В небольшом зале московского Союза художников на Беговой проходила конференция на тему «Скульптура малых форм». На столе в центре зала стояли образцы этих «малых форм», а участники конференции, приехавшие из разных городов, оживленно обменивались впечатлениями, толпясь вокруг стола и дожидаясь начала заседания. На стенах зала в больших застекленных рамах висели рисунки Николая Фешина. Если не ошибаюсь, он подарил их своей родине, из которой эмигрировал много лет назад в Америку.

Начало конференции задерживалось.

– Сейчас приедет товарищ Ворошилов, – объявил кто-то из администрации.

Это сообщение не произвело особого впечатления на присутствующих. Уже наступила оттепель, и появление кого-то из бывших руководителей в творческих союзах не казалось событием. Анастаса Микояна часто можно было встретить в ресторане Союза художников, где он запросто сидел за столиком со своими земляками.

Ворошилов вошел в сопровождении художника Кацмана и кого-то из функционеров правления Союза. Я обратил внимание на то, что лицо его было багрово-красным, а шел он, странно широко расставляя ноги.

Присутствовавшие на конференции никак не отреагировали на его появление. В зале стоял гул разговаривающих художников.

Ворошилов шел вдоль стен, разглядывая большие рисунки, пока не уткнулся в лист, на котором одной контурной линией был изображен женский торс. Поскольку Ворошилов стоял почти вплотную к листу, он видел только белую бумагу, а карандашная линия, изображавшая торс, оказалась вне поля его зрения почти по краям белого листа.

– Ничего не вижу, – сказал обрадованный Ворошилов.

– Климент Ефремович, отойдите немного подальше, – посоветовал Кацман и, услужливо поддерживая Ворошилова под руку, отвел его от рисунка на пару шагов.

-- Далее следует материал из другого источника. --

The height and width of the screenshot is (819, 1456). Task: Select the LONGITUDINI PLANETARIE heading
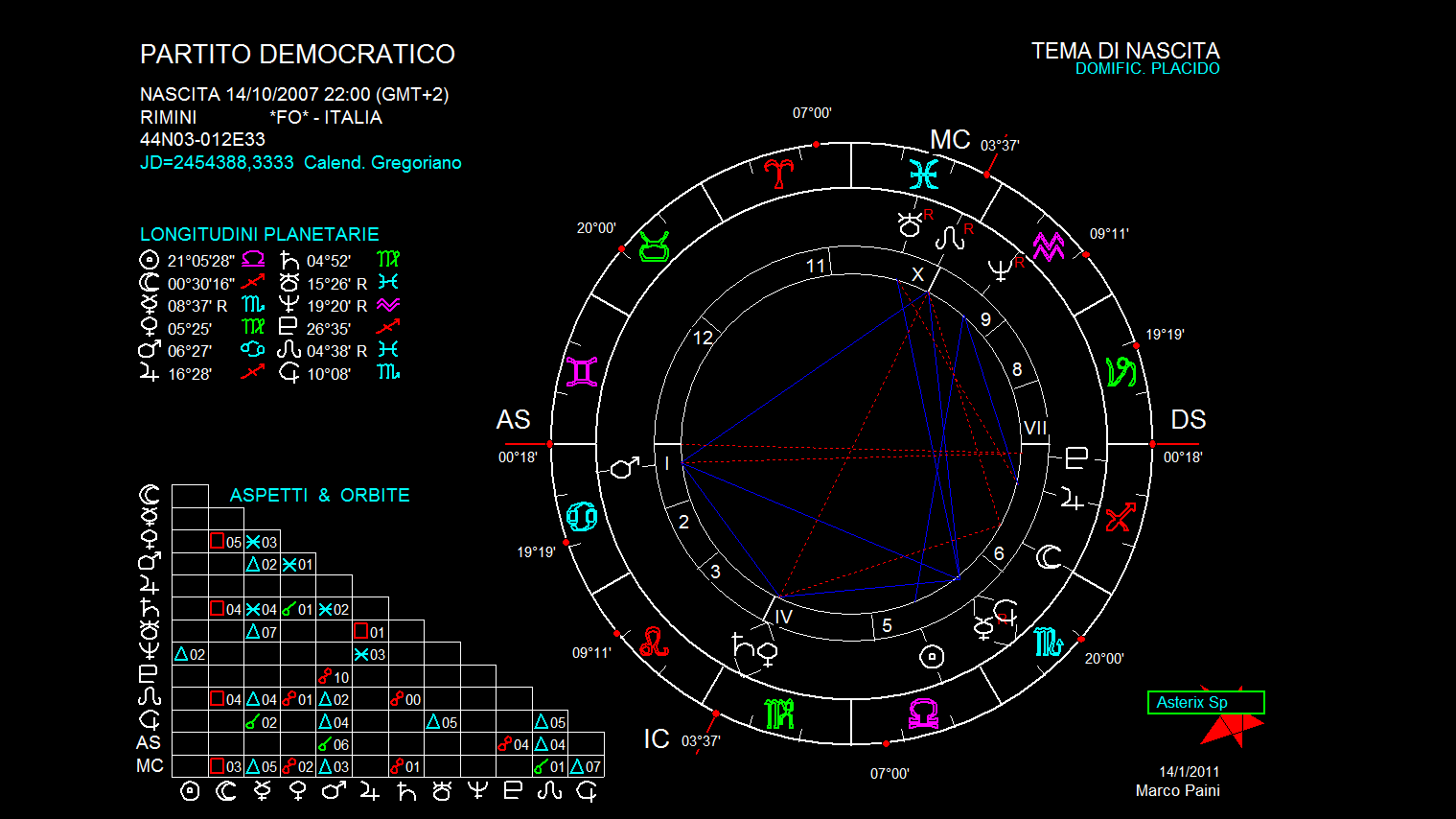pyautogui.click(x=259, y=234)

Ворошилов поставил ладошку козырьком и наконец увидел рисунок. А в это время, как порой бывает, зал случайно затих, и в возникшей тишине мы услышали громкий обрадованный голос Ворошилова.

– Так это же ж***!

Вот тут-то присутствующие и обратили внимание на «вождя».

Друзья, которых я портретировал, и художники, с которыми встречался

Дни рождения мои и Викины мы отмечали обычно в моей мастерской. Гостей собиралось много: человек двадцать – тридцать. Закуску и посуду приносили из дома. Во всю длину мастерской сооружался стол из трех огромных дубовых дверей. Двери продавал новым обитателям корпуса мастерских уже известный читателю ушлый водопроводчик Виктор Рего. Дверных проемов оказалось меньше, чем изготовленных дверей, и двери нещадно сжигали вместе с другим строительным мусором во дворе. Виктор спасал их от уничтожения и продавал по четвертаку каждому желающему.

Сейчас моя мастерская забита станками, на которых стоят мраморные, деревянные и гипсовые скульптуры, сделанные мною за многие годы. В мастерской стало так тесно, что посередине с трудом помещается стол из одной дубовой двери. Да, впрочем, и нет необходимости сооружать что-то большее. Почти никого не осталось из тех, кто приходил ко мне раньше.

За почти сорокалетнее существование дома на Песочной набережной мою мастерскую посетили многие люди: мои друзья, просто знакомые, случайные гости, иностранцы, дипломаты, военачальники, студенты и школьники. Среди них было много замечательных людей, которые так или иначе повлияли на мою работу или даже на мою жизнь, сделав ее более интересной и наполненной.

Многих из них я портретировал, и их портреты до сих пор стоят на стеллажах или станках мастерской, напоминая мне о многих забавных и серьезных эпизодах, связанных с нашими встречами.

Задумывая портрет, я заранее представляю себе общую композицию: с плечами или с руками; или же только голова. В процессе работы, естественно, все это уточняется. Бывает и так, что первый замысел сохраняется до конца. Так, например, дирижера Темирканова я с самого начала задумал в сильном движении в момент дирижирования. Я долго наблюдал его во время концертов в филармонии и решил вылепить его с одной рукой. Казалось бы естественным изобразить обе руки дирижера, но вторая мне все время мешала, отвлекая внимание от портрета, в котором я стремился выразить состояние человека, углубленного и поглощенного музыкой. Две руки превращали психологический портрет в констатацию «производственного момента». Поэтому я, вопреки советам многих моих друзей, оставил композицию портрета такой, какой и задумал.